§ **Task to carry out**:
Reproduce the following rows verbatim, altering nothing.

[Source records]
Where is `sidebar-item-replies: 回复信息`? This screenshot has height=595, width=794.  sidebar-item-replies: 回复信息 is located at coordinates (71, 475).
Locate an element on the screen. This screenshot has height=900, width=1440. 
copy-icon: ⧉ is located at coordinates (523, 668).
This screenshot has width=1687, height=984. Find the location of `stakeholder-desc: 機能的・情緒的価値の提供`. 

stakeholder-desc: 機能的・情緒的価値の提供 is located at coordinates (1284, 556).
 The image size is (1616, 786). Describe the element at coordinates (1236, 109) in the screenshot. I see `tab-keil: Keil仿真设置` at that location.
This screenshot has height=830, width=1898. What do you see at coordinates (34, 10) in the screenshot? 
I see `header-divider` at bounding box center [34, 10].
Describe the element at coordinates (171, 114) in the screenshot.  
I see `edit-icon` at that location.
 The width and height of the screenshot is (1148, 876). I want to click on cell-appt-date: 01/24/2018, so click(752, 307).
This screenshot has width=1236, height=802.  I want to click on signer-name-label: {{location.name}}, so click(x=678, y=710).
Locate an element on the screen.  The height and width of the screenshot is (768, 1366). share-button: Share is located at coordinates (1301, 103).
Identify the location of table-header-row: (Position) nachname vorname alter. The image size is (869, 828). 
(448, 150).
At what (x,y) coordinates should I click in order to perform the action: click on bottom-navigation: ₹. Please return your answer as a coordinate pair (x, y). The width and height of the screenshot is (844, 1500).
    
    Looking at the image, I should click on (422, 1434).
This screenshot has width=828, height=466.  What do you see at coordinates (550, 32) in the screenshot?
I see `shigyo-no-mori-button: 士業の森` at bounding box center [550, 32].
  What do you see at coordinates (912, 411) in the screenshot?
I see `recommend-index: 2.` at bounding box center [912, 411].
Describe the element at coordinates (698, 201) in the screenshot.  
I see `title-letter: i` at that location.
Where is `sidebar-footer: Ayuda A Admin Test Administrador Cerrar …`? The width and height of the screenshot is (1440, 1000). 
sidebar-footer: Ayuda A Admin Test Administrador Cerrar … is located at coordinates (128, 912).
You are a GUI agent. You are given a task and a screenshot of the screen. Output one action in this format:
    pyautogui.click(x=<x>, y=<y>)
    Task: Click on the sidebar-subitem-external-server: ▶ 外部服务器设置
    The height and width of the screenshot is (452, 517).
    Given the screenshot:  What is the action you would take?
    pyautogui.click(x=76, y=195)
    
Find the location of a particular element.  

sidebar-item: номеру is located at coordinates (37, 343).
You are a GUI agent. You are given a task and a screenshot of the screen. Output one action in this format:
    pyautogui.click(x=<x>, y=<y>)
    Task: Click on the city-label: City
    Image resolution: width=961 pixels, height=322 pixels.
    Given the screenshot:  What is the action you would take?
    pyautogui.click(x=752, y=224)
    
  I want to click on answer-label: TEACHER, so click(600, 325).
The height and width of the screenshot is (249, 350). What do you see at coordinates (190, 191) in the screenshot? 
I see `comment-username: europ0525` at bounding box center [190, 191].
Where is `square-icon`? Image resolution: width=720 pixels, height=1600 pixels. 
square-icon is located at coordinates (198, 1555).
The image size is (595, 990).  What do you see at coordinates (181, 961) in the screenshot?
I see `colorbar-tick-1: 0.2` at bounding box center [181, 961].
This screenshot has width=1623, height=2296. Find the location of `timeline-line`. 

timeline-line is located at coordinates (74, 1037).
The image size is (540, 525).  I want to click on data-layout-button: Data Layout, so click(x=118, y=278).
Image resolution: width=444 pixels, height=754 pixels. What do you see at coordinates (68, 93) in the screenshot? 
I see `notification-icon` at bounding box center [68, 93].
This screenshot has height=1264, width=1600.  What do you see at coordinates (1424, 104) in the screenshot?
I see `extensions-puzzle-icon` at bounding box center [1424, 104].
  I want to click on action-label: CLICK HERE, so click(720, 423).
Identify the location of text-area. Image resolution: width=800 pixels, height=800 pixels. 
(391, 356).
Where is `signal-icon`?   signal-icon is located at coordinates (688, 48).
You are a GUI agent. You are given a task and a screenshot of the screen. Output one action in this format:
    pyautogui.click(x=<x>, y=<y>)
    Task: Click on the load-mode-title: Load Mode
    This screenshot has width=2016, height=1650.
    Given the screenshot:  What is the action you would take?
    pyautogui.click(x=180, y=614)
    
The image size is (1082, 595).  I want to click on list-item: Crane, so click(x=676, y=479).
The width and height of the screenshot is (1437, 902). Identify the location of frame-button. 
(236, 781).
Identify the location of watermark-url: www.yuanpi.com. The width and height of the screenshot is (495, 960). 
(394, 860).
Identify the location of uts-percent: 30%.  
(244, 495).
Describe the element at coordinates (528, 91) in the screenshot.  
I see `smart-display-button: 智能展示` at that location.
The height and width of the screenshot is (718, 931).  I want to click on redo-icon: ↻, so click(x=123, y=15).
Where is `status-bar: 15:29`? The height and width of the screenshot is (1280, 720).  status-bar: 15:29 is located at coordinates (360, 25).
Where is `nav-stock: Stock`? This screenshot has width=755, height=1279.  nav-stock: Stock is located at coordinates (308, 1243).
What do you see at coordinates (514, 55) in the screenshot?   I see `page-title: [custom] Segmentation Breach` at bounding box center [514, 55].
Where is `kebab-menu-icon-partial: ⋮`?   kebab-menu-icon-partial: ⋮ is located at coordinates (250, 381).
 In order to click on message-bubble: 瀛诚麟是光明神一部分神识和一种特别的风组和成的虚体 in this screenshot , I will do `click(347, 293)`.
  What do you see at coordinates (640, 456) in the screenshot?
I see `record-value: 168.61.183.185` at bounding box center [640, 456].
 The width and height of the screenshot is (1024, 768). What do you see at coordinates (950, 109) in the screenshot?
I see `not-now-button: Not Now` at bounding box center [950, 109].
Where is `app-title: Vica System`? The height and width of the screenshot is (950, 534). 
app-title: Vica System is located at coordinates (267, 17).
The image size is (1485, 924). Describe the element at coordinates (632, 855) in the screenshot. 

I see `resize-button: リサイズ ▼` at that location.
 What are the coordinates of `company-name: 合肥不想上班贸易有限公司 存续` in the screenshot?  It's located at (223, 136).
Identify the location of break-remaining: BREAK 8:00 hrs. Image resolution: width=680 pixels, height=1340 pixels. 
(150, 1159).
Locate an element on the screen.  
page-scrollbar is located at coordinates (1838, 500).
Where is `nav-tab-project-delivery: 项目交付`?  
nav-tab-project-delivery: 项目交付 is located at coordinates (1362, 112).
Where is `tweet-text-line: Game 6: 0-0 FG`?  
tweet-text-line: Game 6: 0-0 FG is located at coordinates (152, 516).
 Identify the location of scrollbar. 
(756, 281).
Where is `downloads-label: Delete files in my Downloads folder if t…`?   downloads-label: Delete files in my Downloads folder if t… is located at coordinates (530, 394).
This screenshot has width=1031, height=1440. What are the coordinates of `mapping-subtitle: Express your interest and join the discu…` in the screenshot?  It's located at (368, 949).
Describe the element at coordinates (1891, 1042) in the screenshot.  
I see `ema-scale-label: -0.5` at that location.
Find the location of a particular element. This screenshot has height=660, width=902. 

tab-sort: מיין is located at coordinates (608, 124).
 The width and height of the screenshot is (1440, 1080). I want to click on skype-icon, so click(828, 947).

§ **Response box**:
Where is `sidebar-item-replies: 回复信息`? This screenshot has height=595, width=794.  sidebar-item-replies: 回复信息 is located at coordinates (71, 475).
Locate an element on the screen. This screenshot has height=900, width=1440. 
copy-icon: ⧉ is located at coordinates (523, 668).
This screenshot has width=1687, height=984. Find the location of `stakeholder-desc: 機能的・情緒的価値の提供`. 

stakeholder-desc: 機能的・情緒的価値の提供 is located at coordinates (1284, 556).
 The image size is (1616, 786). Describe the element at coordinates (1236, 109) in the screenshot. I see `tab-keil: Keil仿真设置` at that location.
This screenshot has height=830, width=1898. What do you see at coordinates (34, 10) in the screenshot? 
I see `header-divider` at bounding box center [34, 10].
Describe the element at coordinates (171, 114) in the screenshot.  
I see `edit-icon` at that location.
 The width and height of the screenshot is (1148, 876). I want to click on cell-appt-date: 01/24/2018, so click(752, 307).
This screenshot has width=1236, height=802.  I want to click on signer-name-label: {{location.name}}, so click(x=678, y=710).
Locate an element on the screen.  The height and width of the screenshot is (768, 1366). share-button: Share is located at coordinates (1301, 103).
Identify the location of table-header-row: (Position) nachname vorname alter. The image size is (869, 828). 
(448, 150).
At what (x,y) coordinates should I click in order to perform the action: click on bottom-navigation: ₹. Please return your answer as a coordinate pair (x, y). The width and height of the screenshot is (844, 1500).
    
    Looking at the image, I should click on (422, 1434).
This screenshot has width=828, height=466.  What do you see at coordinates (550, 32) in the screenshot?
I see `shigyo-no-mori-button: 士業の森` at bounding box center [550, 32].
  What do you see at coordinates (912, 411) in the screenshot?
I see `recommend-index: 2.` at bounding box center [912, 411].
Describe the element at coordinates (698, 201) in the screenshot.  
I see `title-letter: i` at that location.
Where is `sidebar-footer: Ayuda A Admin Test Administrador Cerrar …`? The width and height of the screenshot is (1440, 1000). 
sidebar-footer: Ayuda A Admin Test Administrador Cerrar … is located at coordinates (128, 912).
You are a GUI agent. You are given a task and a screenshot of the screen. Output one action in this format:
    pyautogui.click(x=<x>, y=<y>)
    Task: Click on the sidebar-subitem-external-server: ▶ 外部服务器设置
    The height and width of the screenshot is (452, 517).
    Given the screenshot:  What is the action you would take?
    pyautogui.click(x=76, y=195)
    
Find the location of a particular element.  

sidebar-item: номеру is located at coordinates (37, 343).
You are a GUI agent. You are given a task and a screenshot of the screen. Output one action in this format:
    pyautogui.click(x=<x>, y=<y>)
    Task: Click on the city-label: City
    Image resolution: width=961 pixels, height=322 pixels.
    Given the screenshot:  What is the action you would take?
    pyautogui.click(x=752, y=224)
    
  I want to click on answer-label: TEACHER, so click(600, 325).
The height and width of the screenshot is (249, 350). What do you see at coordinates (190, 191) in the screenshot? 
I see `comment-username: europ0525` at bounding box center [190, 191].
Where is `square-icon`? Image resolution: width=720 pixels, height=1600 pixels. 
square-icon is located at coordinates (198, 1555).
The image size is (595, 990).  What do you see at coordinates (181, 961) in the screenshot?
I see `colorbar-tick-1: 0.2` at bounding box center [181, 961].
This screenshot has width=1623, height=2296. Find the location of `timeline-line`. 

timeline-line is located at coordinates (74, 1037).
The image size is (540, 525).  I want to click on data-layout-button: Data Layout, so click(x=118, y=278).
Image resolution: width=444 pixels, height=754 pixels. What do you see at coordinates (68, 93) in the screenshot? 
I see `notification-icon` at bounding box center [68, 93].
This screenshot has height=1264, width=1600.  What do you see at coordinates (1424, 104) in the screenshot?
I see `extensions-puzzle-icon` at bounding box center [1424, 104].
  I want to click on action-label: CLICK HERE, so click(720, 423).
Identify the location of text-area. Image resolution: width=800 pixels, height=800 pixels. 
(391, 356).
Where is `signal-icon`?   signal-icon is located at coordinates (688, 48).
You are a GUI agent. You are given a task and a screenshot of the screen. Output one action in this format:
    pyautogui.click(x=<x>, y=<y>)
    Task: Click on the load-mode-title: Load Mode
    This screenshot has width=2016, height=1650.
    Given the screenshot:  What is the action you would take?
    pyautogui.click(x=180, y=614)
    
The image size is (1082, 595).  I want to click on list-item: Crane, so click(x=676, y=479).
The width and height of the screenshot is (1437, 902). Identify the location of frame-button. 
(236, 781).
Identify the location of watermark-url: www.yuanpi.com. The width and height of the screenshot is (495, 960). 
(394, 860).
Identify the location of uts-percent: 30%.  
(244, 495).
Describe the element at coordinates (528, 91) in the screenshot.  
I see `smart-display-button: 智能展示` at that location.
The height and width of the screenshot is (718, 931).  I want to click on redo-icon: ↻, so click(x=123, y=15).
Where is `status-bar: 15:29`? The height and width of the screenshot is (1280, 720).  status-bar: 15:29 is located at coordinates (360, 25).
Where is `nav-stock: Stock`? This screenshot has width=755, height=1279.  nav-stock: Stock is located at coordinates (308, 1243).
What do you see at coordinates (514, 55) in the screenshot?   I see `page-title: [custom] Segmentation Breach` at bounding box center [514, 55].
Where is `kebab-menu-icon-partial: ⋮`?   kebab-menu-icon-partial: ⋮ is located at coordinates (250, 381).
 In order to click on message-bubble: 瀛诚麟是光明神一部分神识和一种特别的风组和成的虚体 in this screenshot , I will do `click(347, 293)`.
  What do you see at coordinates (640, 456) in the screenshot?
I see `record-value: 168.61.183.185` at bounding box center [640, 456].
 The width and height of the screenshot is (1024, 768). What do you see at coordinates (950, 109) in the screenshot?
I see `not-now-button: Not Now` at bounding box center [950, 109].
Where is `app-title: Vica System`? The height and width of the screenshot is (950, 534). 
app-title: Vica System is located at coordinates (267, 17).
The image size is (1485, 924). Describe the element at coordinates (632, 855) in the screenshot. 

I see `resize-button: リサイズ ▼` at that location.
 What are the coordinates of `company-name: 合肥不想上班贸易有限公司 存续` in the screenshot?  It's located at (223, 136).
Identify the location of break-remaining: BREAK 8:00 hrs. Image resolution: width=680 pixels, height=1340 pixels. 
(150, 1159).
Locate an element on the screen.  
page-scrollbar is located at coordinates (1838, 500).
Where is `nav-tab-project-delivery: 项目交付`?  
nav-tab-project-delivery: 项目交付 is located at coordinates (1362, 112).
Where is `tweet-text-line: Game 6: 0-0 FG`?  
tweet-text-line: Game 6: 0-0 FG is located at coordinates (152, 516).
 Identify the location of scrollbar. 
(756, 281).
Where is `downloads-label: Delete files in my Downloads folder if t…`?   downloads-label: Delete files in my Downloads folder if t… is located at coordinates (530, 394).
This screenshot has width=1031, height=1440. What are the coordinates of `mapping-subtitle: Express your interest and join the discu…` in the screenshot?  It's located at (368, 949).
Describe the element at coordinates (1891, 1042) in the screenshot.  
I see `ema-scale-label: -0.5` at that location.
Find the location of a particular element. This screenshot has height=660, width=902. 

tab-sort: מיין is located at coordinates (608, 124).
 The width and height of the screenshot is (1440, 1080). I want to click on skype-icon, so click(828, 947).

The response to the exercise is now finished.